YOUR GOAL: Only the stretch below from the line holding "Image resolution: width=1309" through the line holding "The image size is (1844, 852)." should be restated, word for word and with both ends included; pictures stay out.

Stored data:
::::::::::

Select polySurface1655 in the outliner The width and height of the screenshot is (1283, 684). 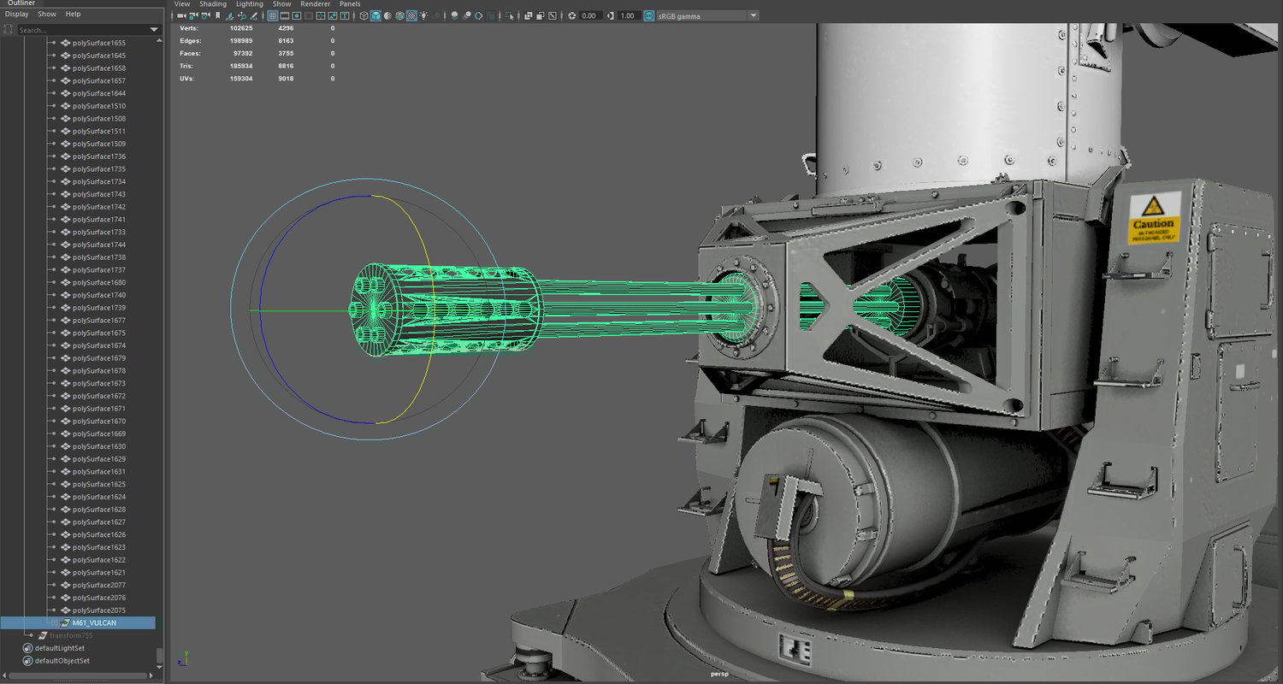coord(99,43)
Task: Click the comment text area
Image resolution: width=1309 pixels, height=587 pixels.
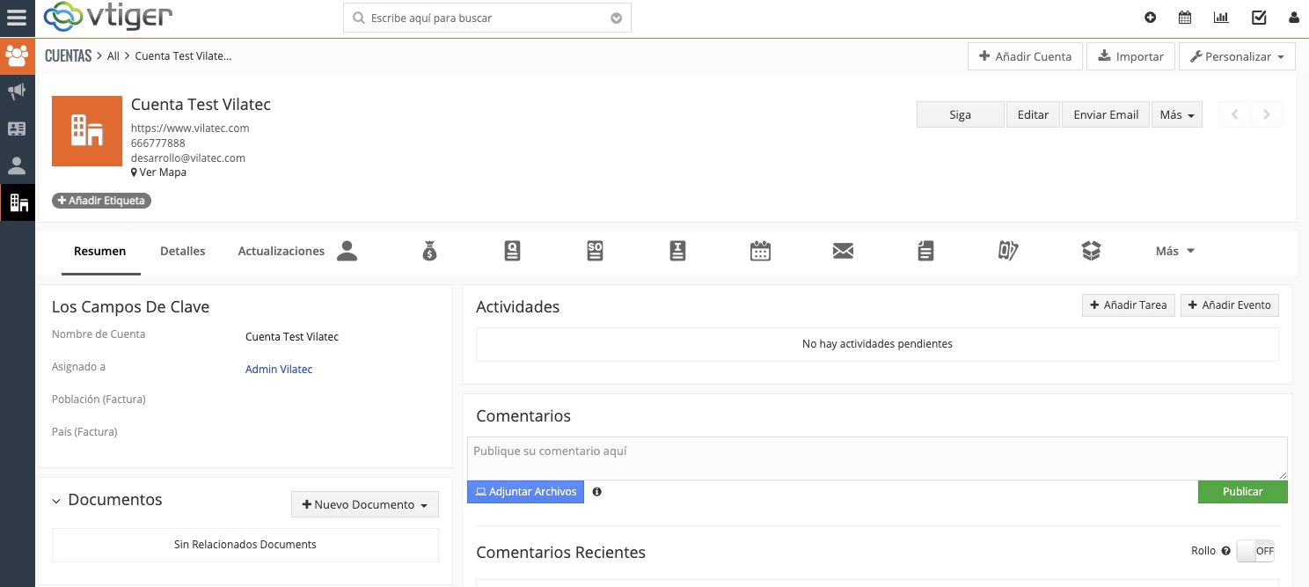Action: coord(876,459)
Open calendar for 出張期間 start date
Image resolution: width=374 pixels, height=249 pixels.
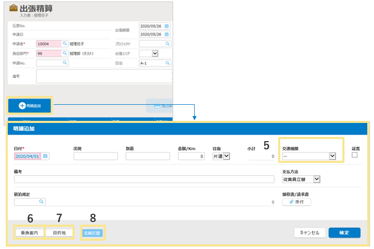coord(167,25)
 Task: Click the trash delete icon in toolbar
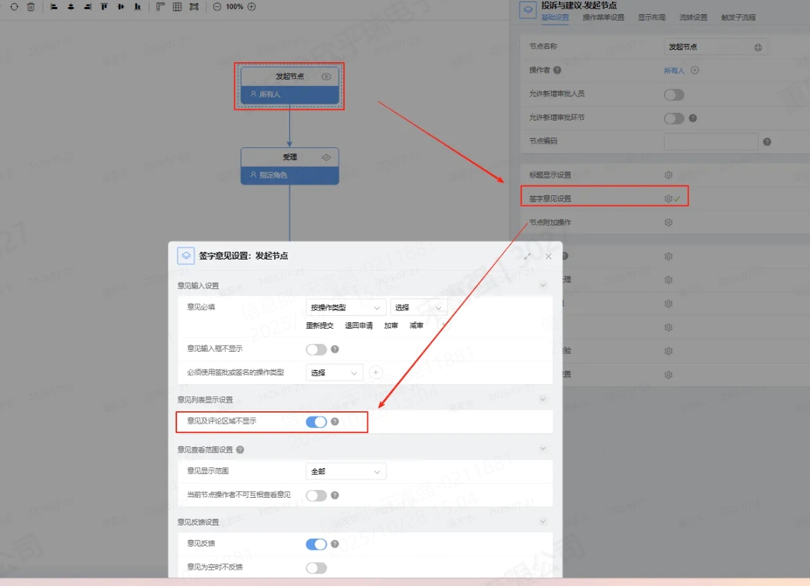click(31, 6)
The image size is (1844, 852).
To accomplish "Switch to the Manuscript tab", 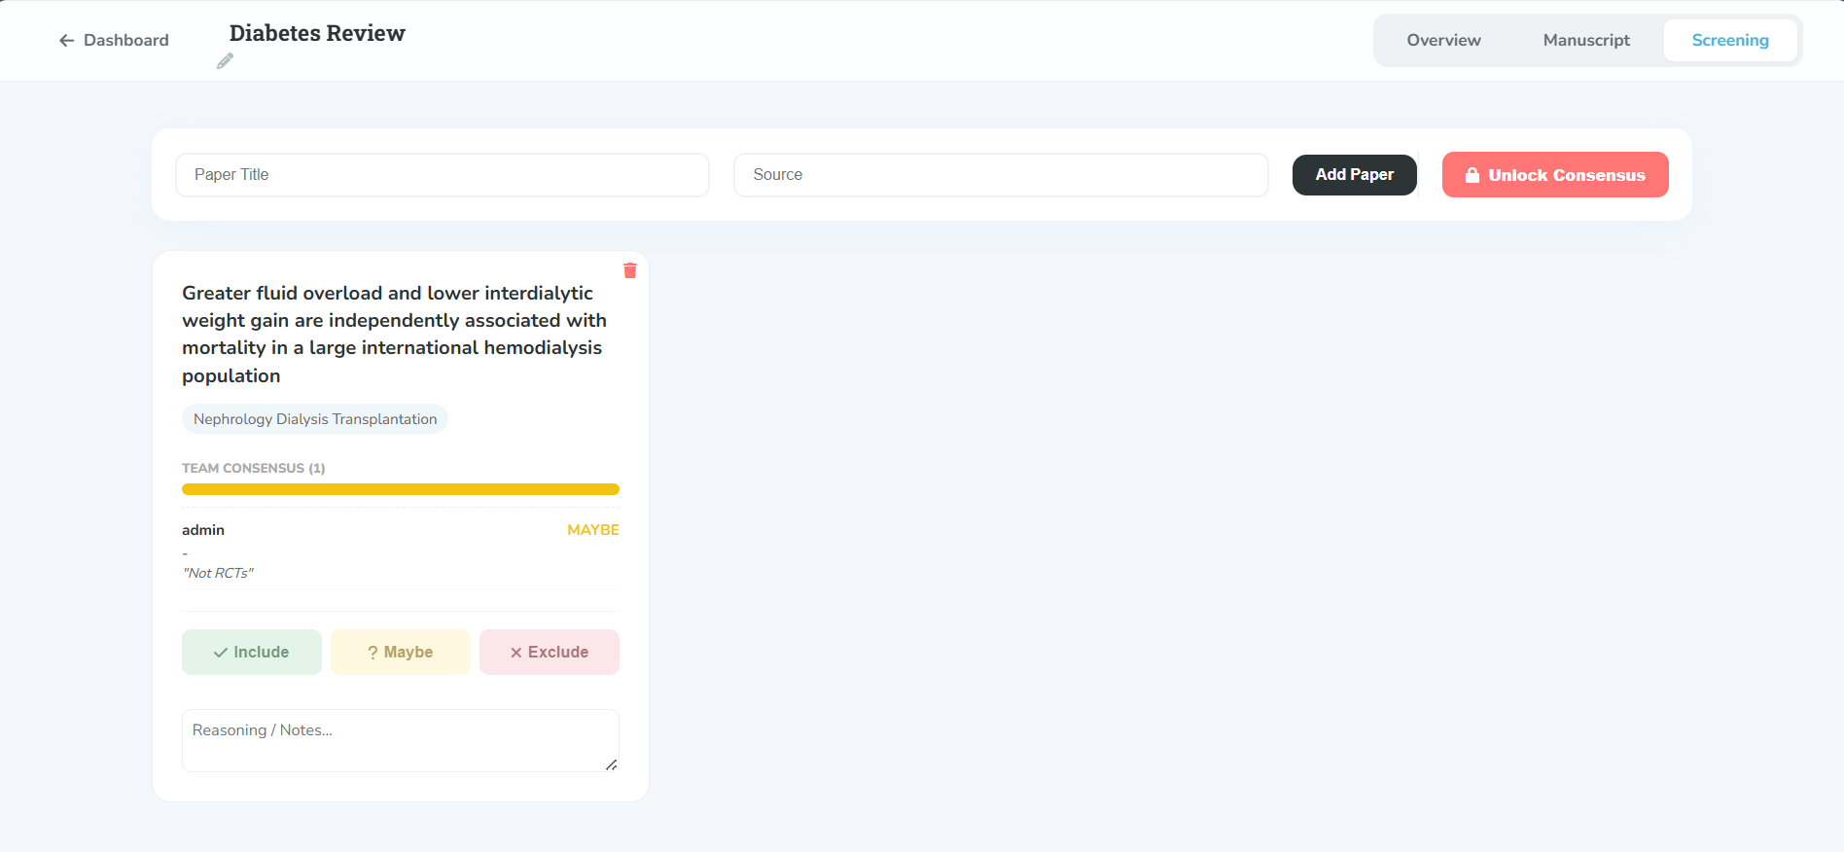I will click(x=1585, y=40).
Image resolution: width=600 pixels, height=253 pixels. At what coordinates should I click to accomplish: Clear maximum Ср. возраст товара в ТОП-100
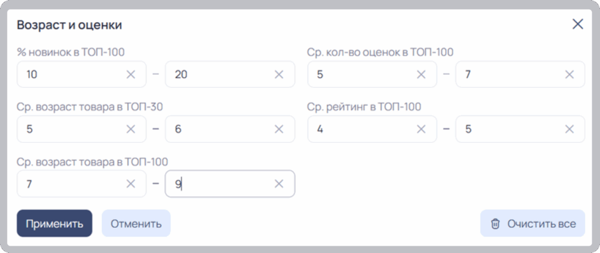(279, 184)
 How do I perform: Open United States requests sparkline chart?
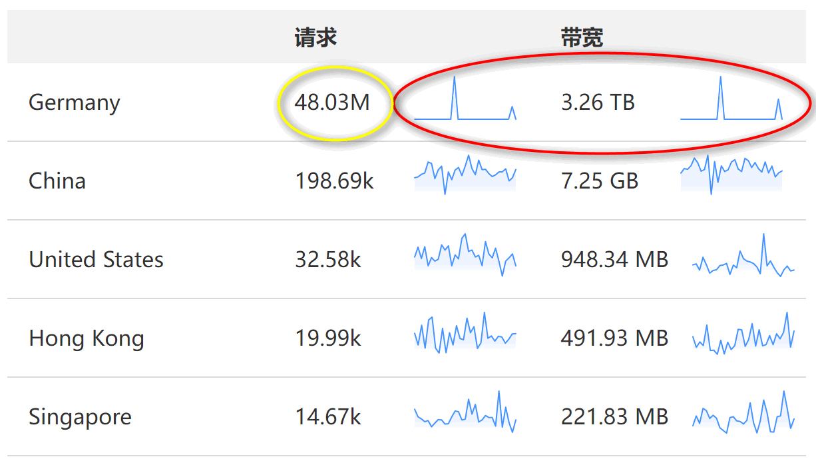(465, 254)
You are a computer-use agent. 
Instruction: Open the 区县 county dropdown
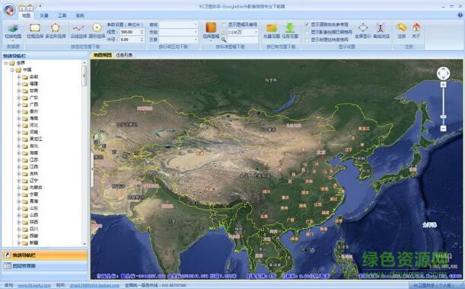179,40
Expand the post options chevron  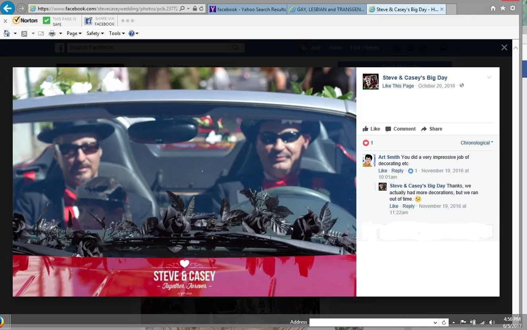click(x=489, y=78)
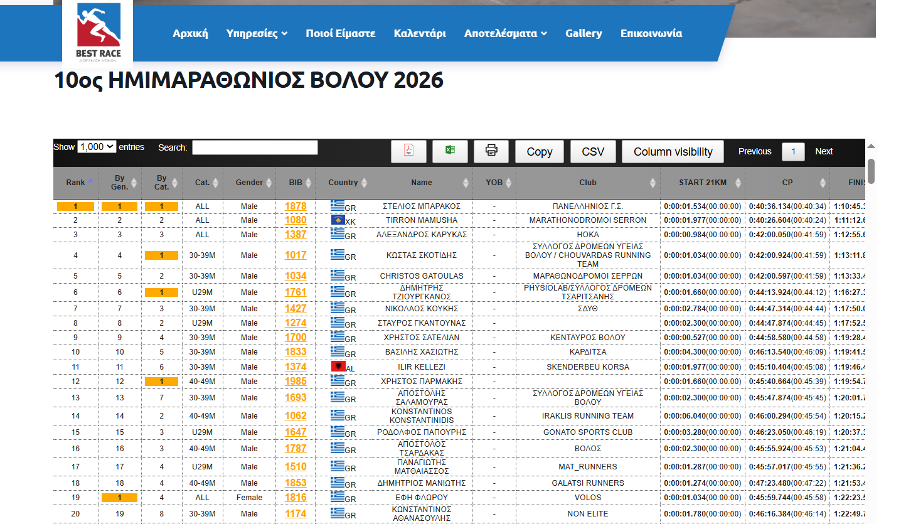Export table as PDF icon
Image resolution: width=906 pixels, height=524 pixels.
[x=408, y=151]
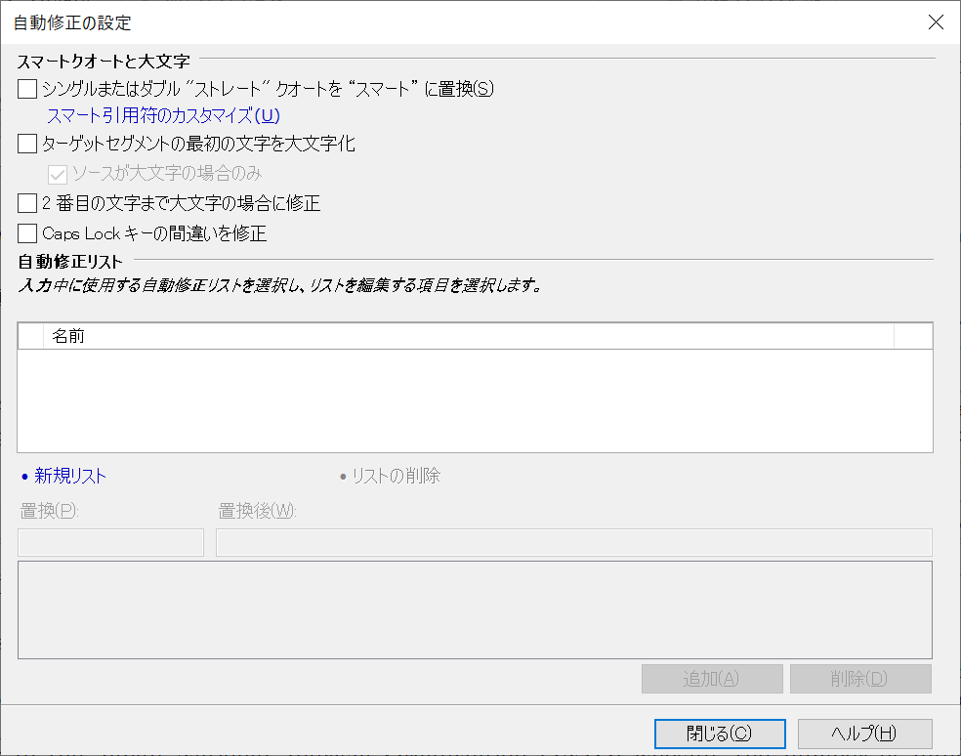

::::::::::

WRITTEN ANSWER:
Image resolution: width=1309 pixels, height=587 pixels.
Action: coord(876,459)
Open calendar for 出張期間 start date
Image resolution: width=374 pixels, height=249 pixels.
coord(167,25)
 Task: Click the trash delete icon in toolbar
click(31, 6)
The image size is (1844, 852).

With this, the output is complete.